By Barry Hulse
I sometimes get to school a little early in the morning and when I do I usually make copies, check my schedule and stop by the library to check out the newspaper. I can’t help but notice the large number of students that are preoccupied with their Personal Music Players (PMP’s). I notice them walking down the hallway, sitting at their lockers, and standing in a group of their peers, listening to their music with ear-buds in. The music is often so loud I can recognize some of the songs as I walk by. Knowing that PMP’s can produce sounds ranging from 20 to 120 decibels and that the use of ear-buds channel the sound and can cause increased damage at high decibels, I can’t help but wonder if the trend of listening to PMP’s at high decibels for extended periods of time will cause hearing loss for this generation of music lovers.
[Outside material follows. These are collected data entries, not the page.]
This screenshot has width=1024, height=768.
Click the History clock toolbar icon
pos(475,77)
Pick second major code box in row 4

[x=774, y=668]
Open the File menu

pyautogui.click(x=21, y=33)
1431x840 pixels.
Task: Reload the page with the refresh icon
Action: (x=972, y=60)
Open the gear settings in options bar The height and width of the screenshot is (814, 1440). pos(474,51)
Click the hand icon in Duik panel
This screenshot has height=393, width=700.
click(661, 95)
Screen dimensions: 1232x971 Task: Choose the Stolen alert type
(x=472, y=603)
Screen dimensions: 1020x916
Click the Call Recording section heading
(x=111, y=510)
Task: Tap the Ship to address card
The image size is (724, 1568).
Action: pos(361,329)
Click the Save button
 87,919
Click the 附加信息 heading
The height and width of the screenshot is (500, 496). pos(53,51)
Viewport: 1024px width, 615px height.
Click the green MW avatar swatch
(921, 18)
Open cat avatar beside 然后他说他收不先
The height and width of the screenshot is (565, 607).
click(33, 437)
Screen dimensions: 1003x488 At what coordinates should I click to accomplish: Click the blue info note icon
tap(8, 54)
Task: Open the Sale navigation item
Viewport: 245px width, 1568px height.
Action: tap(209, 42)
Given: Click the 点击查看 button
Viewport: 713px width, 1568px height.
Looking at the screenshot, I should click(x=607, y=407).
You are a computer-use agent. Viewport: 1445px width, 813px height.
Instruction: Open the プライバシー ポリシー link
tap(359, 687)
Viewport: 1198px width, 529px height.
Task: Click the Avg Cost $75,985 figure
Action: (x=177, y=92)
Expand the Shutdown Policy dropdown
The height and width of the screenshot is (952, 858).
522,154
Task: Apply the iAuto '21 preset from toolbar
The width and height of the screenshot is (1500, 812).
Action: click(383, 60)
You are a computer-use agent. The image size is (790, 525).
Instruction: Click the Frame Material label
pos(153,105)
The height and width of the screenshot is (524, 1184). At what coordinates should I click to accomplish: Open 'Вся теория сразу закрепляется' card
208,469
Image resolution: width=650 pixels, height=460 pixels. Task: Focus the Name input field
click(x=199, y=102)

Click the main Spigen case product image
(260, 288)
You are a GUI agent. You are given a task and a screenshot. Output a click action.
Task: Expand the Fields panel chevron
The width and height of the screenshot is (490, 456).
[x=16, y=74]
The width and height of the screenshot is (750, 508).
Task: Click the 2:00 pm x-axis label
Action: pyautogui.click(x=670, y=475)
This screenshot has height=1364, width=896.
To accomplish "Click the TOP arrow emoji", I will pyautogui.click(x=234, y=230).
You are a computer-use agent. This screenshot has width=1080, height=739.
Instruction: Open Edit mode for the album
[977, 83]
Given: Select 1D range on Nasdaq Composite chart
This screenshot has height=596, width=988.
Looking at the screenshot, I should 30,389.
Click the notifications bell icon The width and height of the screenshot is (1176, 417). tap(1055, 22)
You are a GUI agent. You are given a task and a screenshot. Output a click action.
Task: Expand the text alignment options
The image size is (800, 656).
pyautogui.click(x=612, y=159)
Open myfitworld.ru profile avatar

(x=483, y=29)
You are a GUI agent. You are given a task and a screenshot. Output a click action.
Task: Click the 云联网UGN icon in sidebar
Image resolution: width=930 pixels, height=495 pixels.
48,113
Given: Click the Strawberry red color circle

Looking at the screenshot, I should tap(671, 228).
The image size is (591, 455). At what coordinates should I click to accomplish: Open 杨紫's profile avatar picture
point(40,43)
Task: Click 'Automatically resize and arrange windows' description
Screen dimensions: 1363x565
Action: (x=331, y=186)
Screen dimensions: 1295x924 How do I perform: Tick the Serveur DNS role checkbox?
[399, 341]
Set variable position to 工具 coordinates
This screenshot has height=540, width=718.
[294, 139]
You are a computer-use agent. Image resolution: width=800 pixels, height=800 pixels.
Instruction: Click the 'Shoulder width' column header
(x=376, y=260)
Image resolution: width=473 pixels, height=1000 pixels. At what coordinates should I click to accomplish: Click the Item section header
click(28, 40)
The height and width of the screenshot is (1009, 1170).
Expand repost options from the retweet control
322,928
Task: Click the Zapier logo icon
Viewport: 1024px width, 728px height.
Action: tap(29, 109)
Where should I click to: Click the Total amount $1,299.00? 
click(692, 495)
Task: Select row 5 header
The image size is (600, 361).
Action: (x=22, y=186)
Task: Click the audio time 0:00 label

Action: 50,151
A group of researchers, led by audiologist Cory Portnuff, at Colorado University and Children’s Hospital in Boston found in a small study of 30 young IPOD users that teens not only tend to play music louder than adults, but they are often unaware of how loud they’re playing it and the consequences associated with the high volume. A teenager listening to music isn’t anything new, but the amount of time they are listening to music and at the decibels they are listening should be of concern. The concentrated sound produced by the ear-buds directed toward the inner ear can be harmful to the ear at high decibels and cause permanent hearing loss. Portnuff said that over time, the noise can damage the delicate hair cells in the inner ear that transform sound waves to the electrical signals that the brain understands as sound.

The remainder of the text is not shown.